--- GIVEN PASSAGE ---
# # # #

Skip to content

dimaga/CarND-MPC-Project

 
 

Repository files navigation

CarND-MPC-Project

My solution of CarND-MPC-Project assignment from Udacity Self Driving Car nanodegree course, Term 2. See project assignment starter code in https://github.com/udacity/CarND-MPC-Project


Dependencies

The project compilation and work have been verified under Mac OX Sierra XCode 8.3.1. I used cmake 3.7.2 to build project files.

Code Style

To enforce Google's C++ style guide, I included Google's cpplint.py file available in ./src/Lint folder. This tool expects installed python2.7. To check style of my code, run the following command line (from ./src/Lint):

./cpplint.py ../*.h ../*.cpp

Rubric Points

The Model

MPC controller uses simplified Kinematic bicycle model, presented at course lectures and implemented in FG_eval::operator() method of MPC.cpp. The following formulae are applied:

psi_offset = velocity / Lf * steering * dt
x1 = x0 + v0 * cos(psi0) * dt
y1 = y0 + v0 * sin(psi0) * dt
psi1 = norm_pi(psi0 + psi_offset)
v1 = v0 + throttle * dt

where dt is timestep in seconds, (x, y) are 2D coordinates of the car, psi is the orientation of the car in radians, Lf distance from the car center of mass to front wheels, norm_pi() normalizes the angle to keep it in the range of [-pi, pi].

MPC controller traces the state of the car into the future, trying to minimize the cost function, consisting of sum of weighted squares of:

  • cross track errors - distances between car position and the closest point on the lane center
  • epsi - differences in radians between the tangent of the closest point of the lane center and the car forward direction
  • differences between desired and actual linear velocity to move the car forward
  • actuators commands to keep their absolute values small
  • differences between consecutive actuator commands to keep them varying smoothly

Timestep Length and Dt

In my case, default values, presented in MPC lab solution (N = 25, dt = 0.01), showed best results. Other values result in stability problems.

# # # #

--- DATA EXTRACT ---
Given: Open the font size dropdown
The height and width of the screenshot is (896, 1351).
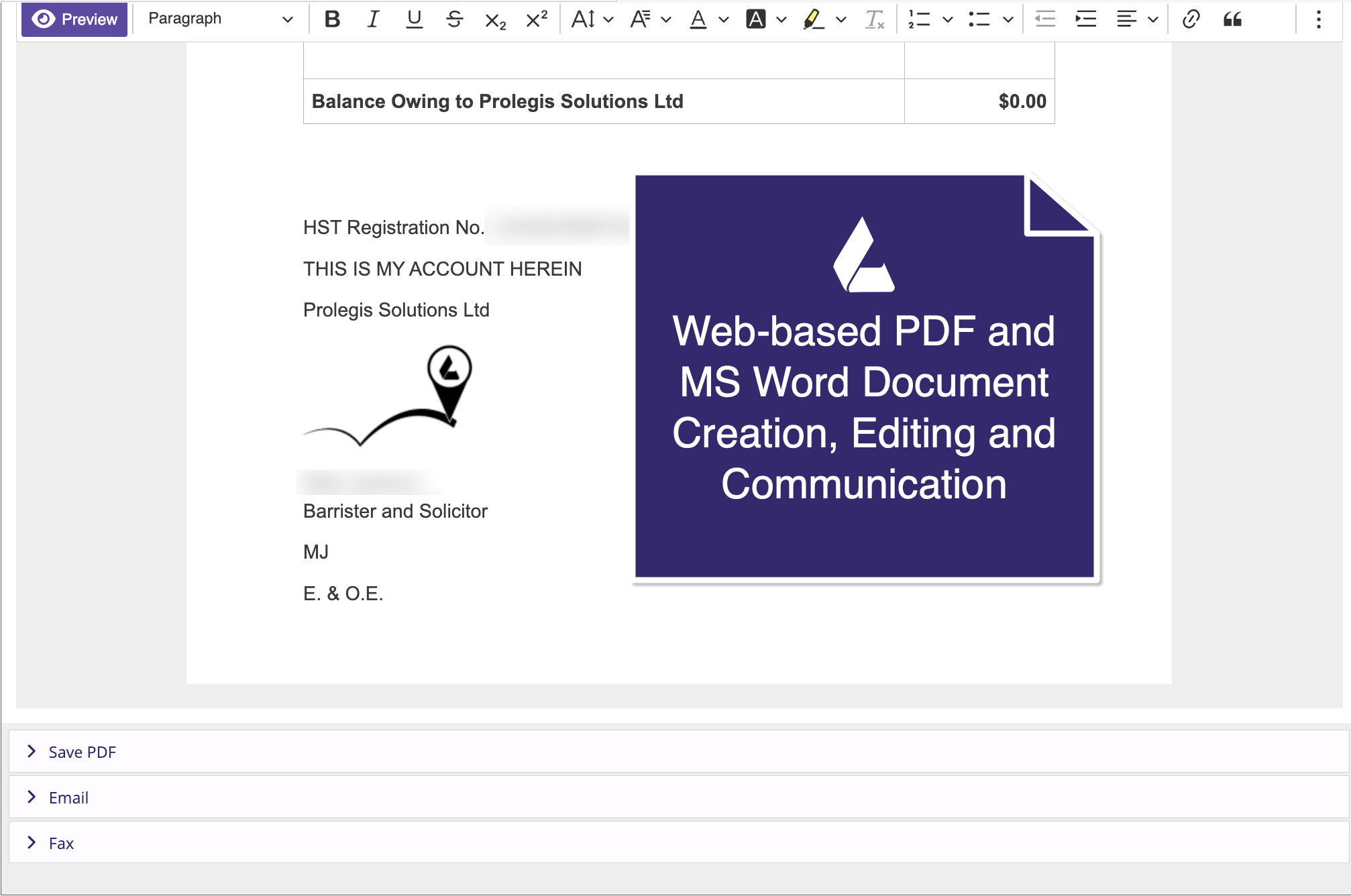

# # # #

--- WORK TO COMPLETE ---
**1)** From the MPC project write-up, reproduce word for word the span that starts at the words containing "Rubric Points" and ends with "of [-pi, pi].".
**2)** Using the MPC project write-up, answer:
(a) Which version of cmake was used to build the project files?
(b) Which Python version does the style-checking tool expect?
(c) Which values of N and dt showed the best results?
The material above comes from a separate source and is unrelated to the MPC project write-up.

--- ANSWERS IN ORDER ---
**1)**
Rubric Points

The Model

MPC controller uses simplified Kinematic bicycle model, presented at course lectures and implemented in FG_eval::operator() method of MPC.cpp. The following formulae are applied:

psi_offset = velocity / Lf * steering * dt
x1 = x0 + v0 * cos(psi0) * dt
y1 = y0 + v0 * sin(psi0) * dt
psi1 = norm_pi(psi0 + psi_offset)
v1 = v0 + throttle * dt

where dt is timestep in seconds, (x, y) are 2D coordinates of the car, psi is the orientation of the car in radians, Lf distance from the car center of mass to front wheels, norm_pi() normalizes the angle to keep it in the range of [-pi, pi].

**2)**
(a) cmake 3.7.2
(b) python2.7
(c) N = 25 and dt = 0.01